>> BEGIN
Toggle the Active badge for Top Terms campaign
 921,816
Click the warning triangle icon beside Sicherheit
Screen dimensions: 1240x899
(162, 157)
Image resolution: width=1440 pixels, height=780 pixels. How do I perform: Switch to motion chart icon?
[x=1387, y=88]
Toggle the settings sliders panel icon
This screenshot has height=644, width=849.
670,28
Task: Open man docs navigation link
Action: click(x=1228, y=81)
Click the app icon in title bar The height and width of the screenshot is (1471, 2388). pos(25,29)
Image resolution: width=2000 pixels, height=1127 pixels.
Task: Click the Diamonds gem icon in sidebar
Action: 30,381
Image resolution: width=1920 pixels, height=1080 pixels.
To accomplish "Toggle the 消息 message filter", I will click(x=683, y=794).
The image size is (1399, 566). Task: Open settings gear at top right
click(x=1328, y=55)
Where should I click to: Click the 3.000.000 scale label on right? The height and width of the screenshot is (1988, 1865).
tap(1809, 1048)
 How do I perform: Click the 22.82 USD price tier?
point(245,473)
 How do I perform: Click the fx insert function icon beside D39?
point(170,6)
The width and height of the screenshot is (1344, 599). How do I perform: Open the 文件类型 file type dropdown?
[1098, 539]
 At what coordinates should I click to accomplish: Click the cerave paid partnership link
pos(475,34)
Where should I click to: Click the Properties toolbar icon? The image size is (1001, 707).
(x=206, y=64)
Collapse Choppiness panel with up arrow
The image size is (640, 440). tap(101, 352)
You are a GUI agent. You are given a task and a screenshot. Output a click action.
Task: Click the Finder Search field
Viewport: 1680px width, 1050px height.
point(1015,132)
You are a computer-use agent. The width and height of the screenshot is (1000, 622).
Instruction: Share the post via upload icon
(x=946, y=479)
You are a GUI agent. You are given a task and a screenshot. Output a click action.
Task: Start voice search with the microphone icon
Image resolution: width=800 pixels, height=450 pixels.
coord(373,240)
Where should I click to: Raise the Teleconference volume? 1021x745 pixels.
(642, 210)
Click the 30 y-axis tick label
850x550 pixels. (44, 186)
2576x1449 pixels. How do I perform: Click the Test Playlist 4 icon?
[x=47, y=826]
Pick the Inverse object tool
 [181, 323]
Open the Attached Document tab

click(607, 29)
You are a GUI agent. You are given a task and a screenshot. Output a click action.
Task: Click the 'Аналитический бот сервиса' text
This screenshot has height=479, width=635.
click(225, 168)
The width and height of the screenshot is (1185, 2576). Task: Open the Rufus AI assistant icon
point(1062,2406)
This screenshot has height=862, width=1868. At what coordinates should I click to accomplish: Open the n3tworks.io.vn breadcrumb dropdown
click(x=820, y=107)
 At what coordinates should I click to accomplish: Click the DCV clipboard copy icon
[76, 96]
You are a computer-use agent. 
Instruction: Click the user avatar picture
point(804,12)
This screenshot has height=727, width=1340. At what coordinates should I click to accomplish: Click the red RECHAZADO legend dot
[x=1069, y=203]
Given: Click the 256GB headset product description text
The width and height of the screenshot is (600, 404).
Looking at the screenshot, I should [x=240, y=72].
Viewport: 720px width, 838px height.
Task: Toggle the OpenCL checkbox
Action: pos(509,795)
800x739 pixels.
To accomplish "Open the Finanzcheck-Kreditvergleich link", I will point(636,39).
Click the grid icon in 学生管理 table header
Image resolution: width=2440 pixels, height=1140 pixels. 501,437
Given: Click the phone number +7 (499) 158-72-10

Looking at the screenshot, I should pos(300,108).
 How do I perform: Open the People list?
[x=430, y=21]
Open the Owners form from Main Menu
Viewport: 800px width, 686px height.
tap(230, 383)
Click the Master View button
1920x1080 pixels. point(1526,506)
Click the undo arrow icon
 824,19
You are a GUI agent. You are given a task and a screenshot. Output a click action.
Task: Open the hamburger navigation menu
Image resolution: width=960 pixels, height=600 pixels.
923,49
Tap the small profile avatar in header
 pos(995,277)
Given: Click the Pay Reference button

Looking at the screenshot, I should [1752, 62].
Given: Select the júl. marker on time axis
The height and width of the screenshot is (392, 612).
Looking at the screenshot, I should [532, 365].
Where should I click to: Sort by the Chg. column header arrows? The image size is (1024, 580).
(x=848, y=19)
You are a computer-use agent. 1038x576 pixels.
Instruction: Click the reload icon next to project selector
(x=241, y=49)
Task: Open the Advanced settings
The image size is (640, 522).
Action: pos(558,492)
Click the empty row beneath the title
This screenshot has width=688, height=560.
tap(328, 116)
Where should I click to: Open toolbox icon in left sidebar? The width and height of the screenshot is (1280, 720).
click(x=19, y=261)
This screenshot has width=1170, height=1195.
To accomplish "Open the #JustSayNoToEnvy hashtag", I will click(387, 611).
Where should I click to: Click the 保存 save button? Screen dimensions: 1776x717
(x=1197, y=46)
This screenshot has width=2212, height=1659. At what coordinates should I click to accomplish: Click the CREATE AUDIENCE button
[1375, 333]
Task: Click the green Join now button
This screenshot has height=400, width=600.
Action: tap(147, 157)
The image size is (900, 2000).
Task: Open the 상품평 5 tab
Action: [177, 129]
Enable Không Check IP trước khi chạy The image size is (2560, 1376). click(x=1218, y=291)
>> END
Directions for this task: Turn the rows above into a JSON list of strings, one string per line, leaving out blank lines.

Worked solution:
[
  "Toggle the Active badge for Top Terms campaign",
  " 921,816",
  "Click the warning triangle icon beside Sicherheit",
  "Screen dimensions: 1240x899",
  "(162, 157)",
  "Image resolution: width=1440 pixels, height=780 pixels. How do I perform: Switch to motion chart icon?",
  "[x=1387, y=88]",
  "Toggle the settings sliders panel icon",
  "This screenshot has height=644, width=849.",
  "670,28",
  "Task: Open man docs navigation link",
  "Action: click(x=1228, y=81)",
  "Click the app icon in title bar The height and width of the screenshot is (1471, 2388). pos(25,29)",
  "Image resolution: width=2000 pixels, height=1127 pixels.",
  "Task: Click the Diamonds gem icon in sidebar",
  "Action: 30,381",
  "Image resolution: width=1920 pixels, height=1080 pixels.",
  "To accomplish \"Toggle the 消息 message filter\", I will click(x=683, y=794).",
  "The image size is (1399, 566). Task: Open settings gear at top right",
  "click(x=1328, y=55)",
  "Where should I click to: Click the 3.000.000 scale label on right? The height and width of the screenshot is (1988, 1865).",
  "tap(1809, 1048)",
  " How do I perform: Click the 22.82 USD price tier?",
  "point(245,473)",
  " How do I perform: Click the fx insert function icon beside D39?",
  "point(170,6)",
  "The width and height of the screenshot is (1344, 599). How do I perform: Open the 文件类型 file type dropdown?",
  "[1098, 539]",
  " At what coordinates should I click to accomplish: Click the cerave paid partnership link",
  "pos(475,34)",
  "Where should I click to: Click the Properties toolbar icon? The image size is (1001, 707).",
  "(x=206, y=64)",
  "Collapse Choppiness panel with up arrow",
  "The image size is (640, 440). tap(101, 352)",
  "You are a GUI agent. You are given a task and a screenshot. Output a click action.",
  "Task: Click the Finder Search field",
  "Viewport: 1680px width, 1050px height.",
  "point(1015,132)",
  "You are a computer-use agent. The width and height of the screenshot is (1000, 622).",
  "Instruction: Share the post via upload icon",
  "(x=946, y=479)",
  "You are a GUI agent. You are given a task and a screenshot. Output a click action.",
  "Task: Start voice search with the microphone icon",
  "Image resolution: width=800 pixels, height=450 pixels.",
  "coord(373,240)",
  "Where should I click to: Raise the Teleconference volume? 1021x745 pixels.",
  "(642, 210)",
  "Click the 30 y-axis tick label",
  "850x550 pixels. (44, 186)",
  "2576x1449 pixels. How do I perform: Click the Test Playlist 4 icon?",
  "[x=47, y=826]",
  "Pick the Inverse object tool",
  " [181, 323]",
  "Open the Attached Document tab",
  "click(607, 29)",
  "You are a GUI agent. You are given a task and a screenshot. Output a click action.",
  "Task: Click the 'Аналитический бот сервиса' text",
  "This screenshot has height=479, width=635.",
  "click(225, 168)",
  "The width and height of the screenshot is (1185, 2576). Task: Open the Rufus AI assistant icon",
  "point(1062,2406)",
  "This screenshot has height=862, width=1868. At what coordinates should I click to accomplish: Open the n3tworks.io.vn breadcrumb dropdown",
  "click(x=820, y=107)",
  " At what coordinates should I click to accomplish: Click the DCV clipboard copy icon",
  "[76, 96]",
  "You are a computer-use agent. ",
  "Instruction: Click the user avatar picture",
  "point(804,12)",
  "This screenshot has height=727, width=1340. At what coordinates should I click to accomplish: Click the red RECHAZADO legend dot",
  "[x=1069, y=203]",
  "Given: Click the 256GB headset product description text",
  "The width and height of the screenshot is (600, 404).",
  "Looking at the screenshot, I should [x=240, y=72].",
  "Viewport: 720px width, 838px height.",
  "Task: Toggle the OpenCL checkbox",
  "Action: pos(509,795)",
  "800x739 pixels.",
  "To accomplish \"Open the Finanzcheck-Kreditvergleich link\", I will point(636,39).",
  "Click the grid icon in 学生管理 table header",
  "Image resolution: width=2440 pixels, height=1140 pixels. 501,437",
  "Given: Click the phone number +7 (499) 158-72-10",
  "Looking at the screenshot, I should pos(300,108).",
  " How do I perform: Open the People list?",
  "[x=430, y=21]",
  "Open the Owners form from Main Menu",
  "Viewport: 800px width, 686px height.",
  "tap(230, 383)",
  "Click the Master View button",
  "1920x1080 pixels. point(1526,506)",
  "Click the undo arrow icon",
  " 824,19",
  "You are a GUI agent. You are given a task and a screenshot. Output a click action.",
  "Task: Open the hamburger navigation menu",
  "Image resolution: width=960 pixels, height=600 pixels.",
  "923,49",
  "Tap the small profile avatar in header",
  " pos(995,277)",
  "Given: Click the Pay Reference button",
  "Looking at the screenshot, I should [1752, 62].",
  "Given: Select the júl. marker on time axis",
  "The height and width of the screenshot is (392, 612).",
  "Looking at the screenshot, I should [532, 365].",
  "Where should I click to: Sort by the Chg. column header arrows? The image size is (1024, 580).",
  "(x=848, y=19)",
  "You are a computer-use agent. 1038x576 pixels.",
  "Instruction: Click the reload icon next to project selector",
  "(x=241, y=49)",
  "Task: Open the Advanced settings",
  "The image size is (640, 522).",
  "Action: pos(558,492)",
  "Click the empty row beneath the title",
  "This screenshot has width=688, height=560.",
  "tap(328, 116)",
  "Where should I click to: Open toolbox icon in left sidebar? The width and height of the screenshot is (1280, 720).",
  "click(x=19, y=261)",
  "This screenshot has width=1170, height=1195.",
  "To accomplish \"Open the #JustSayNoToEnvy hashtag\", I will click(387, 611).",
  "Where should I click to: Click the 保存 save button? Screen dimensions: 1776x717",
  "(x=1197, y=46)",
  "This screenshot has width=2212, height=1659. At what coordinates should I click to accomplish: Click the CREATE AUDIENCE button",
  "[1375, 333]",
  "Task: Click the green Join now button",
  "This screenshot has height=400, width=600.",
  "Action: tap(147, 157)",
  "The image size is (900, 2000).",
  "Task: Open the 상품평 5 tab",
  "Action: [177, 129]",
  "Enable Không Check IP trước khi chạy The image size is (2560, 1376). click(x=1218, y=291)"
]